■ Aim of the exercise: Copy out the records below word for word, leaving out the pictures.
───── Supplied records
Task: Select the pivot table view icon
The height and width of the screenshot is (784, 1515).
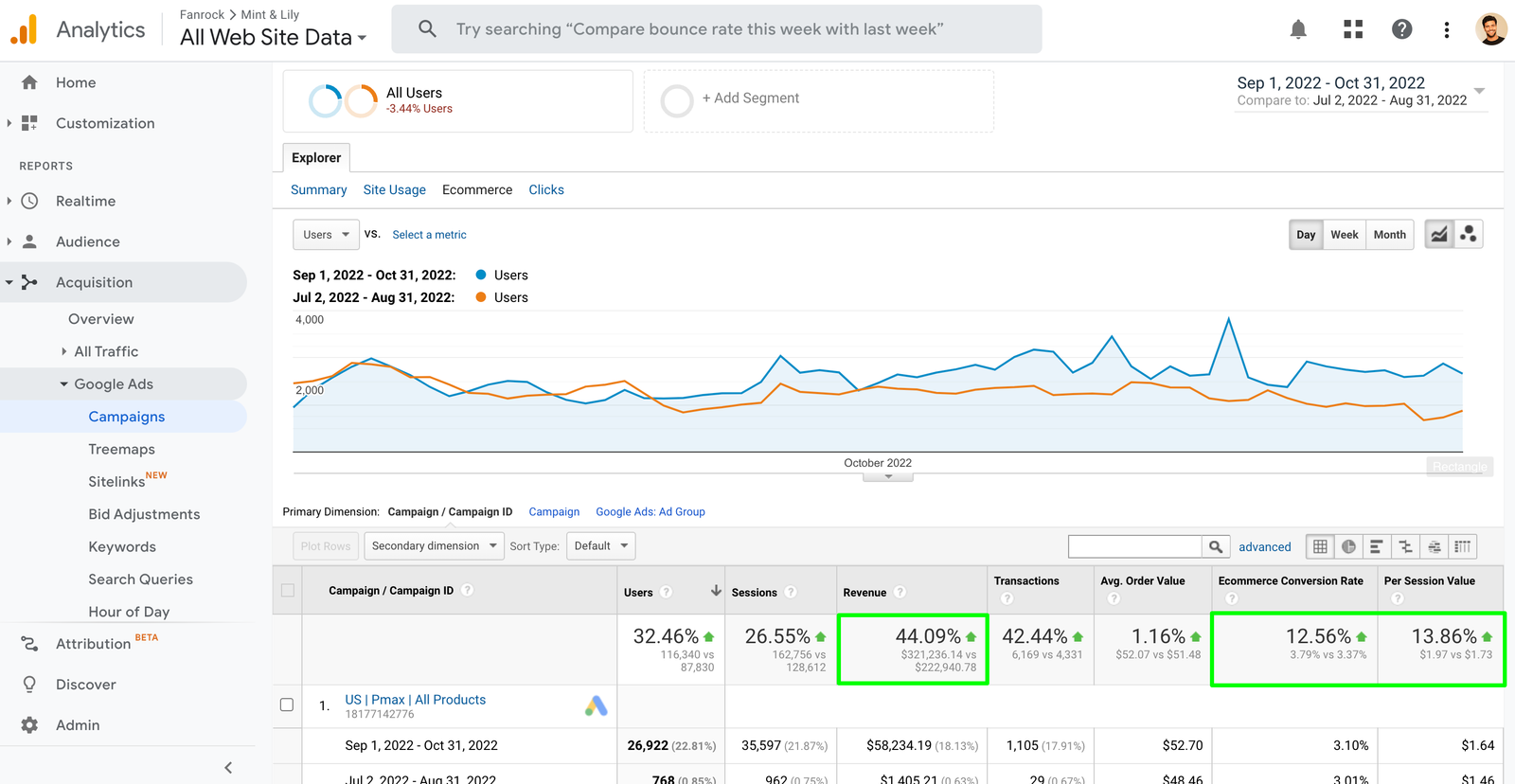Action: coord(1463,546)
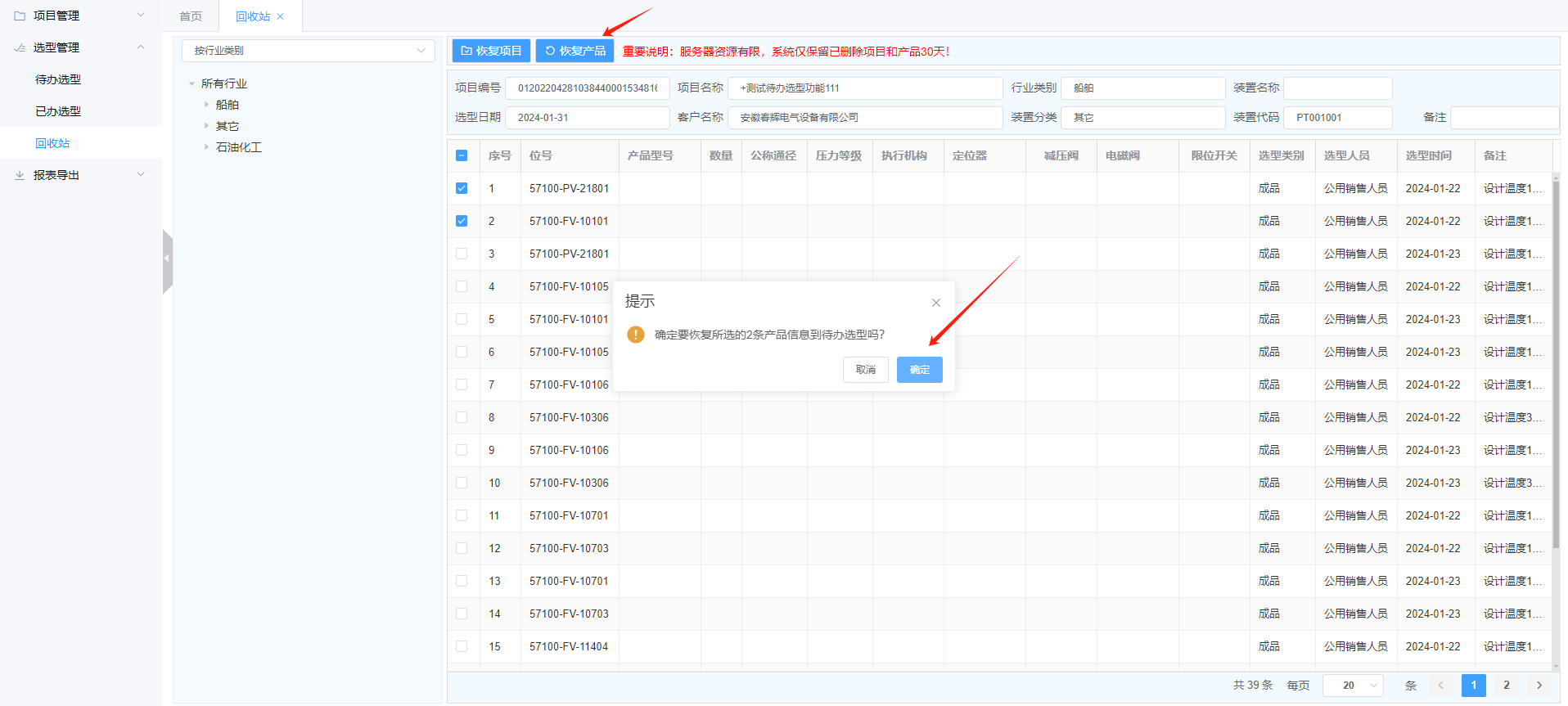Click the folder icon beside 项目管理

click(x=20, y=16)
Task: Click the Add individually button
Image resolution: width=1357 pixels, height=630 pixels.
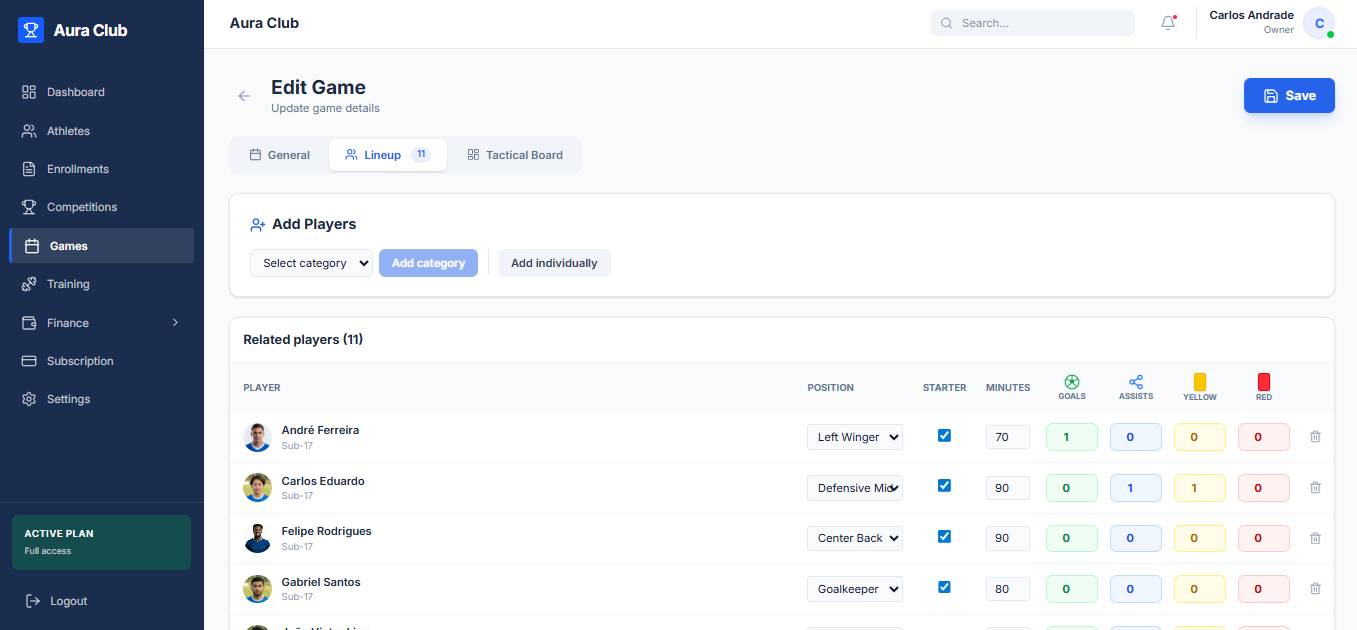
──────────
■ Answer to the task:
Task: Select the pivot table view icon
The height and width of the screenshot is (784, 1515).
Action: coord(1463,546)
Click the folder icon beside 项目管理

click(x=20, y=16)
Task: Click the Add individually button
Image resolution: width=1357 pixels, height=630 pixels.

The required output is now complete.